What to produce
Lay out the lines below as a Markdown table with the columns "Row" and "Line," numbering each row and skipping blank lines. Leave the pictures out of your answer.

## START Data

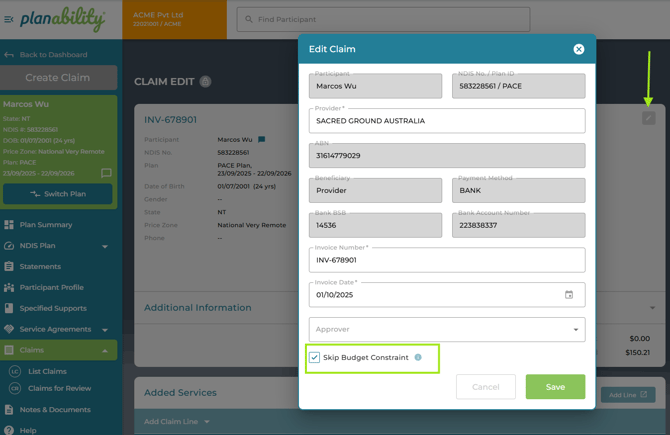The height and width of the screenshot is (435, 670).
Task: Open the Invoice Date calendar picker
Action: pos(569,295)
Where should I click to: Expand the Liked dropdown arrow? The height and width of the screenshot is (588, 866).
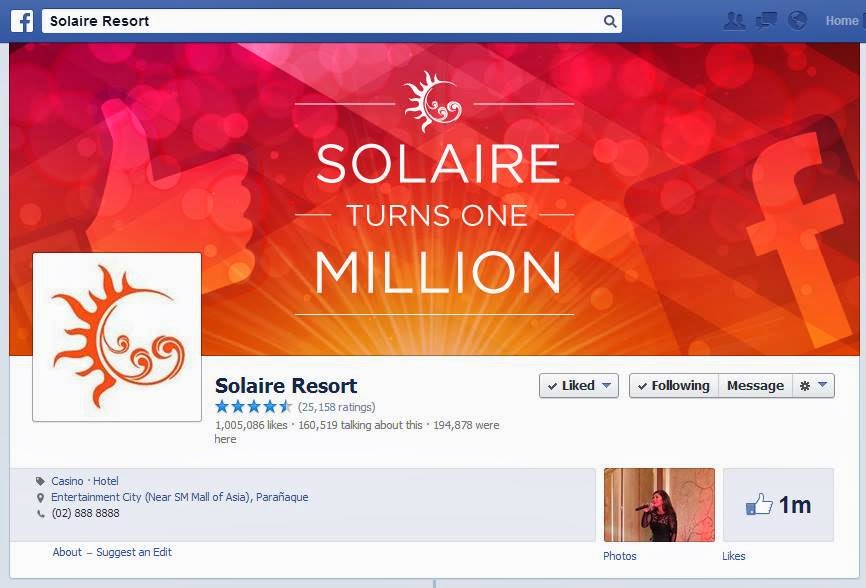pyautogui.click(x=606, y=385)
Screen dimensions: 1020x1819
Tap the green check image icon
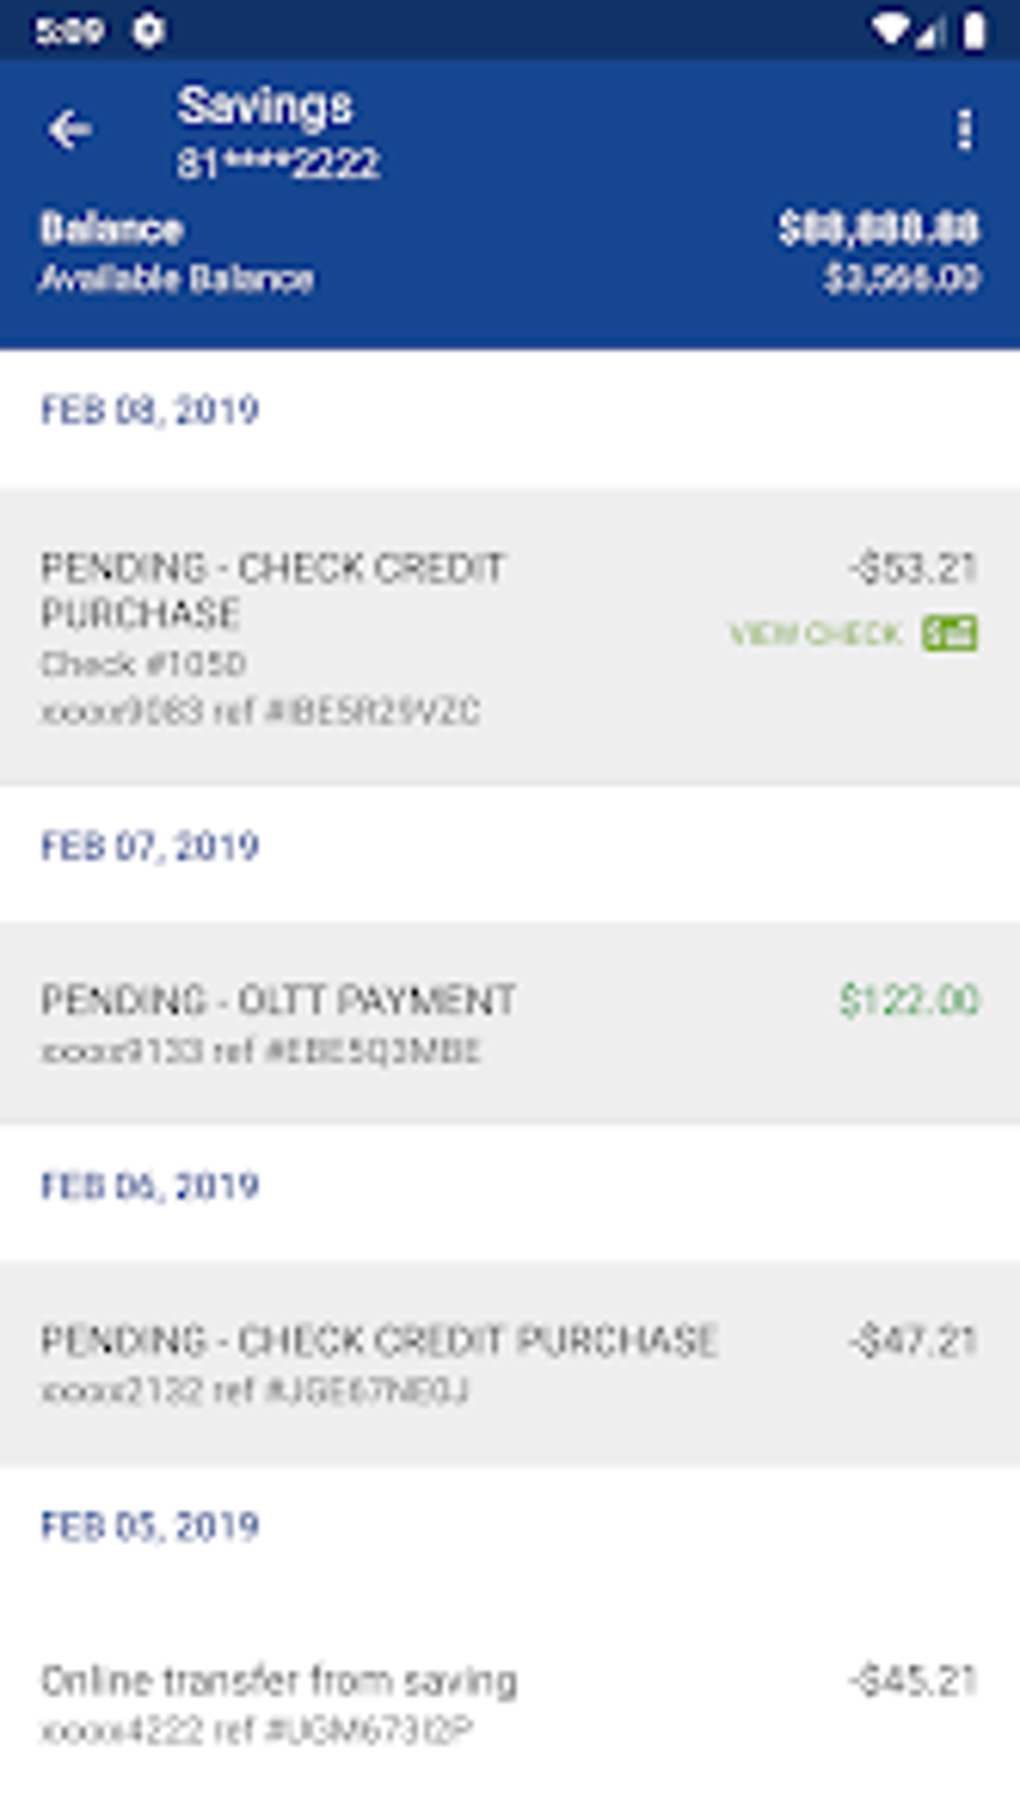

## END Data

Written response
| Row | Line |
|---|---|
| 1 | The height and width of the screenshot is (435, 670). |
| 2 | Task: Open the Invoice Date calendar picker |
| 3 | Action: pos(569,295) |
| 4 | Where should I click to: Expand the Liked dropdown arrow? The height and width of the screenshot is (588, 866). |
| 5 | pyautogui.click(x=606, y=385) |
| 6 | Screen dimensions: 1020x1819 |
| 7 | Tap the green check image icon |